_Provided text_.
Their central thesis is, and it pains me to repeat this:

(This is a false claim.) "The DNC files could not have been transferred over
the internet because a speed of 23MB/s is impossible."

That is demonstrably, laughably false. The fact that on Hacker News we're
disputing whether or not it's possible to transfer files over 23MB/s is
absurd! OF COURSE IT IS!

As for why the timestamps might reflect that speed, there are many possible
reasons:

* That was the actual speed of the initial transfer/dump from the DNC - whether over the internet or to a USB2 flash drive

* The timestamps were planted to provide plausible deniability or disinformation

* The timestamps were the result of a program producing files at a rate of 23MB/s, such as: a secondary transfer to a flash drive after the hack occurred, an archival or unarchival process, a compression or encryption process, copying to a network storage server, or an analysis process step that touched each file and averaged 23MB/s.

Since there are many possible ways to get to 23MB/s, it's not proof, or even
evidence, of what the authors claim.

_Problems and tasks_.
[a] Rewrite the part of the comment on the DNC file transfer speed that opens with the words containing "(This is a false" and closes with "COURSE IT IS!", putting "plainly" in place of "laughably".
[b] Carry on the comment on the DNC file transfer speed, starting after its last sentence.
You won't need the rows for anything.

_Record extracts_.
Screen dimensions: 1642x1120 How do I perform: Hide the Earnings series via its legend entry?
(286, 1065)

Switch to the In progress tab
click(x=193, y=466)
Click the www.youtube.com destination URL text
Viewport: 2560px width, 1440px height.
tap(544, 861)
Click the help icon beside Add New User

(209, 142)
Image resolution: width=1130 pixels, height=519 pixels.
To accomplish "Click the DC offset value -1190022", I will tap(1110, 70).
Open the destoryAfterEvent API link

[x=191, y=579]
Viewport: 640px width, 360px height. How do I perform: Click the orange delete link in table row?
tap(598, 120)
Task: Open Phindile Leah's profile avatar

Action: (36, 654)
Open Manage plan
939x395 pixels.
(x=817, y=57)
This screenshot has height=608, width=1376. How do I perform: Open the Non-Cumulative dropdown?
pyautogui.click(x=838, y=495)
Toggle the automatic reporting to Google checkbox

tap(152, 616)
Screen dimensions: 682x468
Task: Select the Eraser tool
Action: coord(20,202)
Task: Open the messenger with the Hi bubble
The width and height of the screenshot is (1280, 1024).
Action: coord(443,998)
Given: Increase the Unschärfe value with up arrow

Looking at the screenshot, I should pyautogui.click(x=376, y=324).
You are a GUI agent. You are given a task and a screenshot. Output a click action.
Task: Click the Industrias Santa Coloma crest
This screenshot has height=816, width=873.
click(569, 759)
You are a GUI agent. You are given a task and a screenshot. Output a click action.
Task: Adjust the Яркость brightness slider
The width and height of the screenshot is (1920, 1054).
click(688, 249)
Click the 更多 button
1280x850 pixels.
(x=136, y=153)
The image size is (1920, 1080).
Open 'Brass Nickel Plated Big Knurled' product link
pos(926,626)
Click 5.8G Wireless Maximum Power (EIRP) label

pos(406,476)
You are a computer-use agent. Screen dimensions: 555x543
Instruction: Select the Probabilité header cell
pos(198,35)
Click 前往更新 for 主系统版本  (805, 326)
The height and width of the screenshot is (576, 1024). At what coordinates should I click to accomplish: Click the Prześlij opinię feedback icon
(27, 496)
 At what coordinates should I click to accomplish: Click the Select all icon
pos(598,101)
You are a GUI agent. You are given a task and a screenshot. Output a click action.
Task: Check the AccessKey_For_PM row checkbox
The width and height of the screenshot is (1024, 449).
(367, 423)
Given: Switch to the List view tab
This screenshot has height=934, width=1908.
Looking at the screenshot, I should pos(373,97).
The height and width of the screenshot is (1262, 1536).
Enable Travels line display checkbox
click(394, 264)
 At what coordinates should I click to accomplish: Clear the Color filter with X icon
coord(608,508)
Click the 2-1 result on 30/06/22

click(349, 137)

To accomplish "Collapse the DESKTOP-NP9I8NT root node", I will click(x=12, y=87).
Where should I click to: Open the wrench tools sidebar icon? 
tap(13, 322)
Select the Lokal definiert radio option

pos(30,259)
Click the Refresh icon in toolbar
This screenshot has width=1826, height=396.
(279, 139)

_Task-by-task results_.
[a]
(This is a false claim.) "The DNC files could not have been transferred over
the internet because a speed of 23MB/s is impossible."

That is demonstrably, plainly false. The fact that on Hacker News we're
disputing whether or not it's possible to transfer files over 23MB/s is
absurd! OF COURSE IT IS!

[b]
------
justanotheranon
while i disagree with the Forenaicator's theory that file time stamps prove it
was Seth Rich and not GRU, i think this is shameless censorship by Reddit.

Aaron Shwartz would be disgusted by what Reddit has become.

instead of censorship, the correct approach would be to refute Binney and
Forensicator's claims with counter evidence. file time stamps can be trivially
modified to whatever you want and so cannot be trusted. as we saw from the CIA
Vault7 leaks on Wikileaks, CIA had dozens and dozens of programs for forging
metadata in files to frame foreign govts with attribution, which is one of the
biggest reasons why the whole narrative that Russia hacked the DNC is on shaky
ground.

------
troughway
Reddit is just another propaganda arm in the same vein as FB, Twitter and the
rest.

As usual when these things come up, jedberg is very quiet.